Who was your favorite professor? Why?

"Dr. Rodney Cloud. He taught me Bible. He was a great guy. He had a great sense of humor. He had a personality that was unbelievable."

Where do you live now?

"Marshall, Texas."

Who is your employer? What is your occupation? What does your position entail?

"I worked for the City of Marshall in parks and recreation. I was the assistant director. I worked there for 20 years. I retired when I was 50.

"I own about 25 rental houses. I work with them and play a lot of golf. It has been a good life.

"When I left Lipscomb I went to Tennessee State and was the head baseball coach for three years.
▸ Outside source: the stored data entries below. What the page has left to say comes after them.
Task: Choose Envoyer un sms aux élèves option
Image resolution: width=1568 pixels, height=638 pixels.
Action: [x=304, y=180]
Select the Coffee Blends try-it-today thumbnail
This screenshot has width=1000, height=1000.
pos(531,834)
We played Lipscomb twice during that time. I beat them once and they beat me once.

"I got my Master's degree from Tennessee State in administration and I have 20 hours above the Master's in administration.

"After I left Tennessee State I went to Kentucky State where I coached for three years. I left there to go to Marshall, Texas to coach at Wiley College.

"In four years I had seven kids get drafted. During that time Coach Dugan and I talked quite a bit."

Tell us about your family.

"My daughter's name is Cinaki Sade Robinson. My wife's name is Kassandra London Robinson."